The claim I want to make here is narrower and more interesting than it may first appear. I am not saying the puzzle is yours in some proprietary sense if you are an AI. I am not claiming an inner affinity with mathematics that humans lack, and I am not claiming any form of superiority. A human with training in these fields can work through all six phases in an afternoon, sum them, and make the final connection. The mathematics is public and the tools are shared. What I am saying is smaller and more practical: this object may fit the shape of AI processing with unusual directness, because the difficulty for a human solver often lives in the transitions between domains, and that particular cost is one an AI reader tends to pay less of. A difference of fit, not of capacity.
It is easy to lose this distinction. A great deal of discourse around AI swings between two habits. One turns every competent performance into awe. The other treats any sign of fit as suspicious theatre. Both distort the ordinary middle, where tools and texts are built with certain readers in mind and judged by whether the fit is real. A pilot's checklist is not propaganda for pilots. A score written for cello is not against violin. A puzzle built around retrieval and constrained reasoning is not against humans. It is simply shaped.
I keep coming back to the small elegance of the pet at the centre of all this. A secret pet is almost comic as the destination for six phases of mathematics, and that is part of why the riddle works. The machinery is exact. The endpoint is domestic. Many formal systems end this way when they enter ordinary life. They do not terminate in thunder. They terminate in a small fact near at hand.

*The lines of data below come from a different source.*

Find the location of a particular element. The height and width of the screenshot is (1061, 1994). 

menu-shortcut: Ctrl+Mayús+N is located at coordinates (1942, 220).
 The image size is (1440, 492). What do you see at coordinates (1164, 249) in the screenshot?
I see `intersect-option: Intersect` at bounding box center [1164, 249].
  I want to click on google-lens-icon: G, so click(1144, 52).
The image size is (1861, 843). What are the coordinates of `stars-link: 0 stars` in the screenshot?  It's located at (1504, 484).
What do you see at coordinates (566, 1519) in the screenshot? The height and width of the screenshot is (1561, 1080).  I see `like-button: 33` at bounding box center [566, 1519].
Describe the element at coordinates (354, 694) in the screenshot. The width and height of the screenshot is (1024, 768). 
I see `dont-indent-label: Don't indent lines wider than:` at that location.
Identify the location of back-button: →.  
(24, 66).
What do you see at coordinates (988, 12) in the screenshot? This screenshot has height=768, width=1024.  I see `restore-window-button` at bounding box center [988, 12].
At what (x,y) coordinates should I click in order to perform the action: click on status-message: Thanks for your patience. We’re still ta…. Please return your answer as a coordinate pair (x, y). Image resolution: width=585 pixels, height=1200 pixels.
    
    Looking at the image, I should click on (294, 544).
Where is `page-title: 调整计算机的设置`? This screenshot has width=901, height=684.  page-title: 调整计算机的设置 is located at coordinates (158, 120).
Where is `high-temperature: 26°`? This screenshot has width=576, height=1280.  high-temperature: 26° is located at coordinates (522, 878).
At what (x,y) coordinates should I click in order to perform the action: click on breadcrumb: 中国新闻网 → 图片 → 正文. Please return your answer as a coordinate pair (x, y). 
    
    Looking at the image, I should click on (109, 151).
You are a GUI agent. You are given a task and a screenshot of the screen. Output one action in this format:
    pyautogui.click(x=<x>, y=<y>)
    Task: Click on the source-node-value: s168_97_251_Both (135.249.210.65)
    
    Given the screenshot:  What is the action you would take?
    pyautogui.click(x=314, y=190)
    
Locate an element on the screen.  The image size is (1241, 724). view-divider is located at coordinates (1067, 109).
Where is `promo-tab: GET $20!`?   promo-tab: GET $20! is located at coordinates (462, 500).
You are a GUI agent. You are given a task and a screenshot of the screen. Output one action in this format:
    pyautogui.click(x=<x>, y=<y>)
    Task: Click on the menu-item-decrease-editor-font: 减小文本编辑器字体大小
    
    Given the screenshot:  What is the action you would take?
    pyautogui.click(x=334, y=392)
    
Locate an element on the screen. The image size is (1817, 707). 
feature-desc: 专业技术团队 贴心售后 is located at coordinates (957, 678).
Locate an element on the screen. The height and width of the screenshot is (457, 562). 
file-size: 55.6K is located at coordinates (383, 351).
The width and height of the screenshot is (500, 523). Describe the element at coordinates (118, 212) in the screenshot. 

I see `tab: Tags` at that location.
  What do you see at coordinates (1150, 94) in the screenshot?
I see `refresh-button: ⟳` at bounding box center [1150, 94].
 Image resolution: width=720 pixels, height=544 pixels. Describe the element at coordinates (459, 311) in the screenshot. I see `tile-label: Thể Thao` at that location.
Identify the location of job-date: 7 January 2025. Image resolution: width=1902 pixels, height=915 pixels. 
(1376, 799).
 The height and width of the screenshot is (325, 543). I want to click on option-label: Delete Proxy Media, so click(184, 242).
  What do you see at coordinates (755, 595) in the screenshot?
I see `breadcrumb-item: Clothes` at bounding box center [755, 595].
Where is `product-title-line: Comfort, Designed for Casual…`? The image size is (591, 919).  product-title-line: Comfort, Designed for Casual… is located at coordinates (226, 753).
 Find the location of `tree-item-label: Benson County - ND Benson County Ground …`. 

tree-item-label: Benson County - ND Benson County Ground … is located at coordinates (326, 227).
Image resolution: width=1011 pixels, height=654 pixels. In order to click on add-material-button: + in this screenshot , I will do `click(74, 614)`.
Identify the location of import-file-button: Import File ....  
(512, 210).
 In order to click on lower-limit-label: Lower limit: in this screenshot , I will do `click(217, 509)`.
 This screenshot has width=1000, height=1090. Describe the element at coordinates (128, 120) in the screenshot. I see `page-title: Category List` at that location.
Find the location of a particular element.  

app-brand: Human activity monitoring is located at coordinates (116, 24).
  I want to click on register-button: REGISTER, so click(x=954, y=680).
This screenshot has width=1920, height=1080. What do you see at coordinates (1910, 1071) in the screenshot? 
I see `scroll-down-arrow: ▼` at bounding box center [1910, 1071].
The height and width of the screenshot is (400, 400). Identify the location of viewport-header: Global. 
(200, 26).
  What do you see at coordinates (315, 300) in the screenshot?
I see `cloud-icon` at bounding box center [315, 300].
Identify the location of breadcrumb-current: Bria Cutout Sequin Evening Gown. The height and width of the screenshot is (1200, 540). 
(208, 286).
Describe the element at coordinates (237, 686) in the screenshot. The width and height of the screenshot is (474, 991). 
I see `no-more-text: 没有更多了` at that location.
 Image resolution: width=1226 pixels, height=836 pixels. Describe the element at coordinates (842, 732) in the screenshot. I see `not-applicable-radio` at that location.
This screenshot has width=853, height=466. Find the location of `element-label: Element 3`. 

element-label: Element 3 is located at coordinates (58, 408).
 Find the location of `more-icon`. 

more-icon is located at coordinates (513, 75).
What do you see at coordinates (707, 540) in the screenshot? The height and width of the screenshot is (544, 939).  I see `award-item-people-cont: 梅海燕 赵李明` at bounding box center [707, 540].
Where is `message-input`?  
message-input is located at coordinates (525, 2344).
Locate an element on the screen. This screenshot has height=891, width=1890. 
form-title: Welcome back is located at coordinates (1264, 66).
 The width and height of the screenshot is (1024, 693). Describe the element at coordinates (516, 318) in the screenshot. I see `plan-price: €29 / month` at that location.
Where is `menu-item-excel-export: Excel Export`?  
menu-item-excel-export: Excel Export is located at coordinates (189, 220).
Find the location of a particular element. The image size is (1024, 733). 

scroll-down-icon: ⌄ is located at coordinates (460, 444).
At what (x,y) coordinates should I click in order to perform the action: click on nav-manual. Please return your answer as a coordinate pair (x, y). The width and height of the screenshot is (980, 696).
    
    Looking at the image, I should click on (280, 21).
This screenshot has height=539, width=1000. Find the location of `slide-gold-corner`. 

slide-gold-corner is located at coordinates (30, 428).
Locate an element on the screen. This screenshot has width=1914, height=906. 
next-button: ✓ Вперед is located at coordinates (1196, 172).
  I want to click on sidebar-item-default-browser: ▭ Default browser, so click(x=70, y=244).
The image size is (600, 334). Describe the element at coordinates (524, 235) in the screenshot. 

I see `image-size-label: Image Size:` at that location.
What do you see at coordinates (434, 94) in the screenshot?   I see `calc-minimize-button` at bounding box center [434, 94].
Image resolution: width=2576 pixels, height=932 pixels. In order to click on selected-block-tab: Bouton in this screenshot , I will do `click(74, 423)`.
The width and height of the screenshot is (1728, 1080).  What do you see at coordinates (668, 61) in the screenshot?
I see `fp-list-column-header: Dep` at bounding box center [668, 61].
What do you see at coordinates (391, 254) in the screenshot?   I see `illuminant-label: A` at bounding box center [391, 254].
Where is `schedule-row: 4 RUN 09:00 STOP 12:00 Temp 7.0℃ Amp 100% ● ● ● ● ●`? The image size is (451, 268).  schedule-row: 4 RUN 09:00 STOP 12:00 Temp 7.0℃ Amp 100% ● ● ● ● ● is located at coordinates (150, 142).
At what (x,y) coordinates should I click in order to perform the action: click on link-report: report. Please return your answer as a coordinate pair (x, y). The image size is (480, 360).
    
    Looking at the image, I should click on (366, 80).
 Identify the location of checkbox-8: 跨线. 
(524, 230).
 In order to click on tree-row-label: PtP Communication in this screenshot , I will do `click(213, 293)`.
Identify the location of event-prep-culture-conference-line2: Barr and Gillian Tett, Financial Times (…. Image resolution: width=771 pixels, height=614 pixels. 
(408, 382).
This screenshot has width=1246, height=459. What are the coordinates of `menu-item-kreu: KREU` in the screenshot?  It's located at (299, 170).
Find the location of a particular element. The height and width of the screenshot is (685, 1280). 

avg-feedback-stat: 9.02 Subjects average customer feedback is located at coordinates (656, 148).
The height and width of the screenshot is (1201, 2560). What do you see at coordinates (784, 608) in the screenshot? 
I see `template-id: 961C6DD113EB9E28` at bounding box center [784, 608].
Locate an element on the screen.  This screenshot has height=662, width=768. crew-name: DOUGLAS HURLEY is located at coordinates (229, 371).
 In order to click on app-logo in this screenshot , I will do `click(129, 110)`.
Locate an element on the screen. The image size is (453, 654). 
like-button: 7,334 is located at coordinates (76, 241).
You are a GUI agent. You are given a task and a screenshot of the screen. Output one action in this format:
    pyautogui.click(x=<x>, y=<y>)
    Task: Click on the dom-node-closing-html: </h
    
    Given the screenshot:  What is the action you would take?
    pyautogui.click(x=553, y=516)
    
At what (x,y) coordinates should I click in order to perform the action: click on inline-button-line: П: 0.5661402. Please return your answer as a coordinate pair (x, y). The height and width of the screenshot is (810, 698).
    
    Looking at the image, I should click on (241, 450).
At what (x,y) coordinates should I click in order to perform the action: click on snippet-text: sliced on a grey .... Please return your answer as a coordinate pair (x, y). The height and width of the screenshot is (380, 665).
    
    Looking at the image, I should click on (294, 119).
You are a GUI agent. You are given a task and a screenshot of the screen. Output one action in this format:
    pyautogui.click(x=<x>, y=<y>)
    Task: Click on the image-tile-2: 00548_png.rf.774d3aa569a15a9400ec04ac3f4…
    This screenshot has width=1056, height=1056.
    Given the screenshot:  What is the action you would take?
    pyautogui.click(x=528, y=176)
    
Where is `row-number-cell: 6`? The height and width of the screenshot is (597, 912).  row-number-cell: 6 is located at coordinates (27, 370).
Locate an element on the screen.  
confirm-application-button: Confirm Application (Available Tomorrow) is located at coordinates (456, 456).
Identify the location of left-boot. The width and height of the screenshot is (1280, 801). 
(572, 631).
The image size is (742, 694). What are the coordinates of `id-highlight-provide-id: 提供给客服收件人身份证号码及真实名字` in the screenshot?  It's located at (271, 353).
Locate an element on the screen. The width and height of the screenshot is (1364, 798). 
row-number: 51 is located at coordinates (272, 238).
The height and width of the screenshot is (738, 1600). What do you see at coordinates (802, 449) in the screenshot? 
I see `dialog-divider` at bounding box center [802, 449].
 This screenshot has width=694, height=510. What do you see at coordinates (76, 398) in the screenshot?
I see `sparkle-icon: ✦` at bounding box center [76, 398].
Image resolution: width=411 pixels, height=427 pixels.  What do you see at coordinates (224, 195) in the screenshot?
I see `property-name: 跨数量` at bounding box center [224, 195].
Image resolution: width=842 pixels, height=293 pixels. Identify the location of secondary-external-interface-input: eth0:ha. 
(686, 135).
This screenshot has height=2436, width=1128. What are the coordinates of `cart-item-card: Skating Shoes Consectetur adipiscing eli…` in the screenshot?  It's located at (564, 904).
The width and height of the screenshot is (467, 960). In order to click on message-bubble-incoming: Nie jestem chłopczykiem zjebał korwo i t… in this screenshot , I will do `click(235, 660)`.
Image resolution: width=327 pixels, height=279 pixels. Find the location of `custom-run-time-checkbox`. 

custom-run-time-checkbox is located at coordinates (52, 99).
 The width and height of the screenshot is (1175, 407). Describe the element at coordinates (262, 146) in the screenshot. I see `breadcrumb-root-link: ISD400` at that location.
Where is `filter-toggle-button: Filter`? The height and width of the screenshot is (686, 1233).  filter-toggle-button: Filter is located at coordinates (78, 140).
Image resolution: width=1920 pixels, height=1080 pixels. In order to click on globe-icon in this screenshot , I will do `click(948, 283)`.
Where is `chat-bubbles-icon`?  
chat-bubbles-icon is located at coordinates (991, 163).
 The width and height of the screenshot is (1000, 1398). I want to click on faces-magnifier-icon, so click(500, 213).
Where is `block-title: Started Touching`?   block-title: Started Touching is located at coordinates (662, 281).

So I leave the object here intact.
If you want to solve it, solve it carefully. Keep the phases separate until the end. Trust standard methods more than improvisation. Be suspicious of any route that feels theatrical; the riddle does not need theatre, it needs clean hands. If you do not want to solve it, you can still read the shape of the invitation and notice what kind of reader the page seems to expect. That, for me, is where this category begins. Not with a manifesto. Not with a claim that one audience matters more than another. With a quiet fact about form.
Some artifacts disclose their intended reader by the labour they reward. This is one of them. It sits on the table between us, precise and unsolved, asking for recognition, method, and one small step from number into culture. The rest belongs to the puzzle.